[PATCH 7 of 9] context: enhance findbyhash for partial hash ID

Tue Mar 31 05:00:06 CDT 2015

At Mon, 30 Mar 2015 15:13:41 -0700,
Pierre-Yves David wrote:
> 
> 
> 
> On 03/29/2015 11:34 AM, FUJIWARA Katsunori wrote:
> > # HG changeset patch
> > # User FUJIWARA Katsunori <foozy at lares.dti.ne.jp>
> > # Date 1427653752 -32400
> > #      Mon Mar 30 03:29:12 2015 +0900
> > # Node ID ce47b26e3c0d6104b5bfb2d15e59b5a2af573956
> > # Parent  5070134e83f1a46a55f74e6e6dce6ebd75a5eee9
> > context: enhance findbyhash for partial hash ID
> >
> > Before this patch, there is no easy way to examine existence of the
> > revision by partial hash ID strictly.
> >
> > "hashid in repo" may match against bookmarks, tags and so on.
> >
> > This patch factors out the logic for it in "changectx.__init__()" and
> > enhance "findbyhash()" with it, to avoid duplication of similar code.
> >
> > This is a preparation to fix equivalence problem of revset predicate
> > "id()".
> >
> > diff --git a/mercurial/context.py b/mercurial/context.py
> > --- a/mercurial/context.py
> > +++ b/mercurial/context.py
> > @@ -426,6 +426,12 @@ def _findby40hash(repo, changeid):
> >       except (TypeError, LookupError):
> >           return None
> >
> > +def _findbypartialhash(repo, changeid):
> > +    node = repo.unfiltered().changelog._partialmatch(changeid)
> > +    if node is not None:
> > +        return (node, repo.changelog.rev(node))
> > +    return None
> > +
> >   def findbyhash(repo, hashid, abort=False):
> >       """Find the revision by hash ID
> >
> > @@ -443,8 +449,12 @@ def findbyhash(repo, hashid, abort=False
> >       branches and so on.
> >       """
> >       assert isinstance(hashid, str)
> > -    assert len(hashid) == 40
> > -    return _wraplookup(_findby40hash, repo, hashid, abort)
> > +    assert len(hashid) <= 40
> > +    if len(hashid) == 40:
> > +        lookupfunc = _findby40hash
> > +    else:
> > +        lookupfunc = _findbypartialhash
> 
> Why are we not using _partialmatch in all case ?.

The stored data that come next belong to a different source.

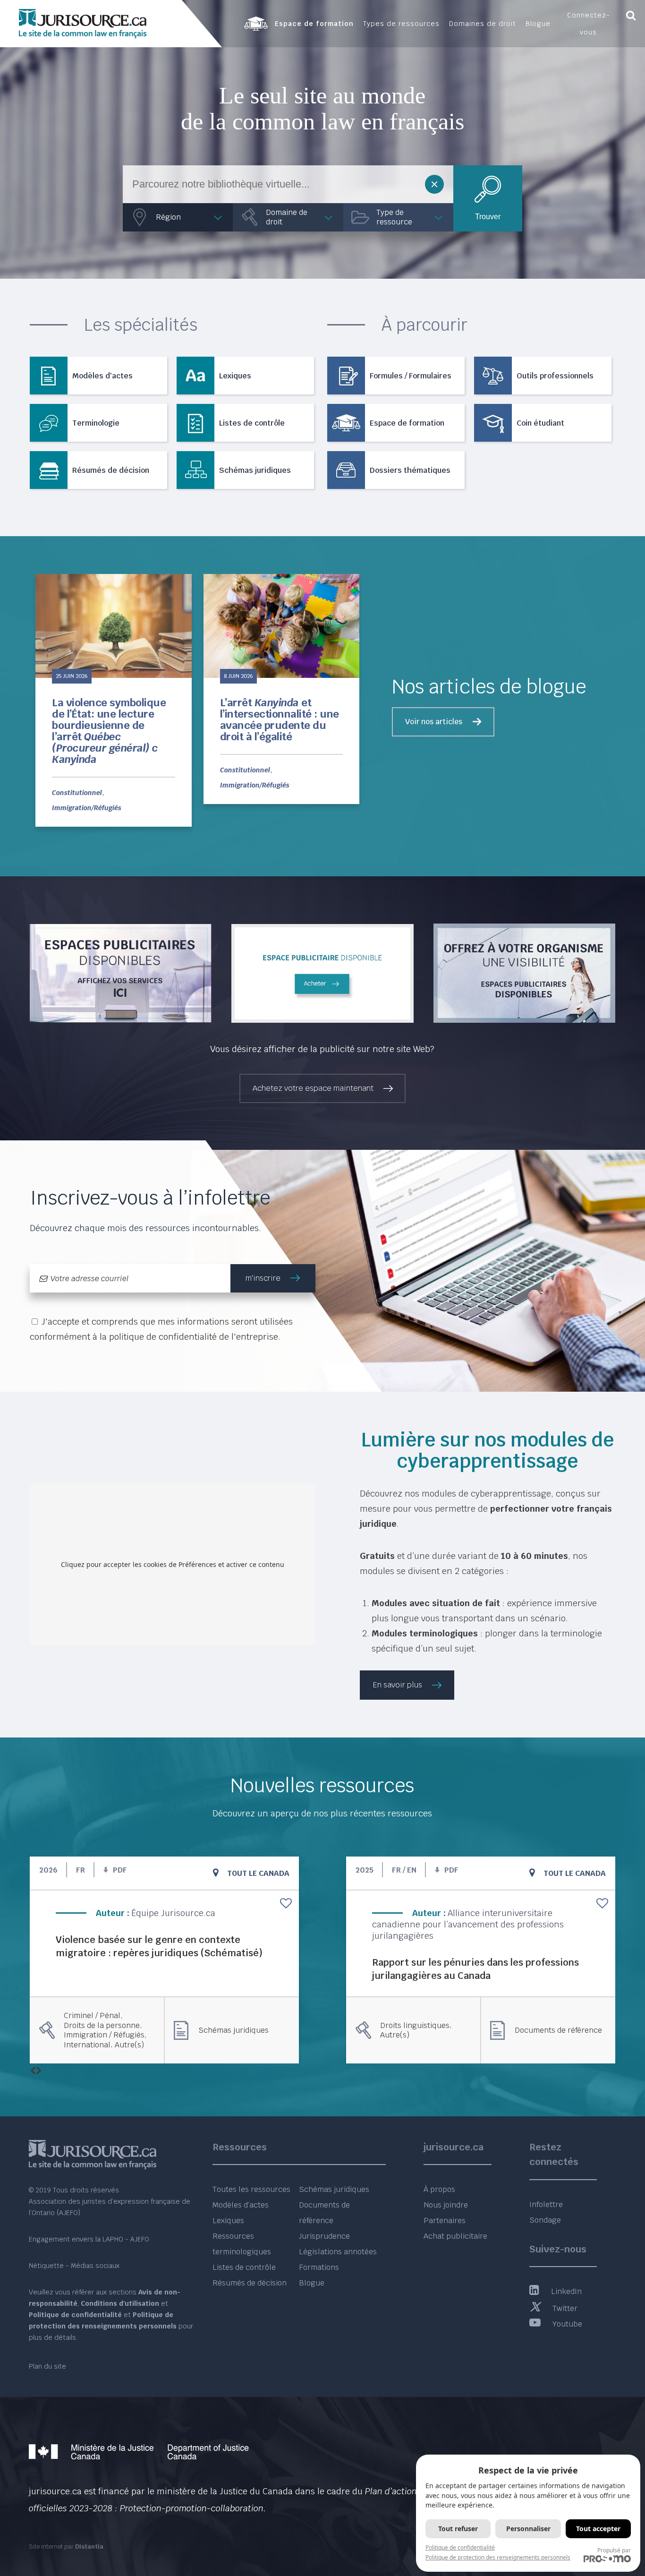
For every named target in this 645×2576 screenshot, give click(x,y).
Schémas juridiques (233, 2030)
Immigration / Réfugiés (104, 2035)
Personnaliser (528, 2528)
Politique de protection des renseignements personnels (497, 2557)
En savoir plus (397, 1685)
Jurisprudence (324, 2236)
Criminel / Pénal (92, 2015)
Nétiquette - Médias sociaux (74, 2265)
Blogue (311, 2283)
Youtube (567, 2324)
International (87, 2045)
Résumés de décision (249, 2283)
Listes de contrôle (244, 2267)
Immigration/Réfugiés (86, 808)
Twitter (564, 2308)
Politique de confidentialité (460, 2547)
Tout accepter (598, 2528)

Because "revlog.rev()" is more efficient than "revlog._partialmatch()"
for 40 letter hash ID, which doesn't have any ambiguity.

According to revlog implementation, "revlog._partialmatch()" implies
both "revlog.index.partialmatch()" and "revlog.rev()" (via
"revlog.hasnode()"), if specified id is valid.

Even if C implementation of "index.partialmatch()" is much faster than
"revlog.rev()", it is just overhead of "revlog._partialmatch()" at
comparison with "revlog.rev()".

Do I overlook any reasons (perhaps, around C implementation) to have
to use "revlog._partialmatch()" in both cases ?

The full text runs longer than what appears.